Do this:
Gather every line of the records below that contains the string "will", and copy each such line in full. Treat uppercase and lowercase letters as distinct.

***** Dataset extract *****

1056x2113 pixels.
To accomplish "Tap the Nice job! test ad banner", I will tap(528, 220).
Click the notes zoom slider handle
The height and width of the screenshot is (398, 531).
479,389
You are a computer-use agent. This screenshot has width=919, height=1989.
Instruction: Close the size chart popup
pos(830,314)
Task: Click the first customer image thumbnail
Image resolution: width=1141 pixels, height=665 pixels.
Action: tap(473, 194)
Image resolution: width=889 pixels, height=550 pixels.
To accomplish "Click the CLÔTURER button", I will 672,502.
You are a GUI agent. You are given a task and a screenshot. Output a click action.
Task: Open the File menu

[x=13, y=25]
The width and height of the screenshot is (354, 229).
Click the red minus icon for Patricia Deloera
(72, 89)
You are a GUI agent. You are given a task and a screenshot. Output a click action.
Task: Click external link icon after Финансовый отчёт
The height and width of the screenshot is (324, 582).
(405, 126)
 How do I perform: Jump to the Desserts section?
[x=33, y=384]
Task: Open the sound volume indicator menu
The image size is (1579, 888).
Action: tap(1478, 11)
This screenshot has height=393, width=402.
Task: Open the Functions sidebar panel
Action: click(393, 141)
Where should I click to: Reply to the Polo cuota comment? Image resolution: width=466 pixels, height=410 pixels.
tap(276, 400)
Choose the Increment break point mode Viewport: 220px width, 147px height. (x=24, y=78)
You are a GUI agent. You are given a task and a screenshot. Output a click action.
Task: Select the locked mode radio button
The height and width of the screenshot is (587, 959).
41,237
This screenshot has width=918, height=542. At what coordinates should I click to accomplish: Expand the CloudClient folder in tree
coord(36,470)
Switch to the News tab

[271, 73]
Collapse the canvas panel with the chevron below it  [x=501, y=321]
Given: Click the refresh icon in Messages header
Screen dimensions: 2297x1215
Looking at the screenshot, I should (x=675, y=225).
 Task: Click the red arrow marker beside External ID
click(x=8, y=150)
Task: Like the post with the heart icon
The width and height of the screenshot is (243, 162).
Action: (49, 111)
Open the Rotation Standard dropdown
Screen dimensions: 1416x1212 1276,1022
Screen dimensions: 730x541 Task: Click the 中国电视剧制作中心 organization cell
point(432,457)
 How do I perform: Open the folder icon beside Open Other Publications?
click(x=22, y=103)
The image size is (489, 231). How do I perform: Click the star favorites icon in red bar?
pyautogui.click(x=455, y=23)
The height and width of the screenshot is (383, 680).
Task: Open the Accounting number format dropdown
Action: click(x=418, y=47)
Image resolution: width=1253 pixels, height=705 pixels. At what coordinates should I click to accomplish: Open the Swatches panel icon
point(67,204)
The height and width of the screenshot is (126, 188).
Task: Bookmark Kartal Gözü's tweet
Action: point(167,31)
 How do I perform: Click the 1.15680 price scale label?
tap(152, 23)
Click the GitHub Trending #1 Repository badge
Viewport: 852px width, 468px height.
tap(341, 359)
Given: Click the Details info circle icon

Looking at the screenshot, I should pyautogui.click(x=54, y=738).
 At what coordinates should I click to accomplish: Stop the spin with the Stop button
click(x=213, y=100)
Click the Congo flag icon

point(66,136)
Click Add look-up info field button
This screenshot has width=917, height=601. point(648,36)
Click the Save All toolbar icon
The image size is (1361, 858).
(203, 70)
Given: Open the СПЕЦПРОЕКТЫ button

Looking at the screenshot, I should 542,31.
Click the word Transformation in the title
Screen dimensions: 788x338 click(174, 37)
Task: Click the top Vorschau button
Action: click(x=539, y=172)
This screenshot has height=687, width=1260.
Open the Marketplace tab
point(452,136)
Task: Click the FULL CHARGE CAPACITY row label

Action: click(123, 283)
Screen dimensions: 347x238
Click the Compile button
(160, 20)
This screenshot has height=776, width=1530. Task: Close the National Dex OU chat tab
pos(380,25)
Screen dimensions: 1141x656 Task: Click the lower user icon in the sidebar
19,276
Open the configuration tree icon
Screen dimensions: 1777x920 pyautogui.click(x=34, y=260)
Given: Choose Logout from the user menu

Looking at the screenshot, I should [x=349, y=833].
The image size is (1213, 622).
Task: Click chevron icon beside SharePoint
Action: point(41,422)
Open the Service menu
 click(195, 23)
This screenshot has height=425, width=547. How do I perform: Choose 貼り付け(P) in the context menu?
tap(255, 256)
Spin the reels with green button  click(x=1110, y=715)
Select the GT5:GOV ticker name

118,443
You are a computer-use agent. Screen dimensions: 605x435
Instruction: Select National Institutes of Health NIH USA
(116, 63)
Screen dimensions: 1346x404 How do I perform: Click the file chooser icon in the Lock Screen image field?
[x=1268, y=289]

*****

Expected output:
To accomplish "Tap the Nice job! test ad banner", I will tap(528, 220).
To accomplish "Click the CLÔTURER button", I will 672,502.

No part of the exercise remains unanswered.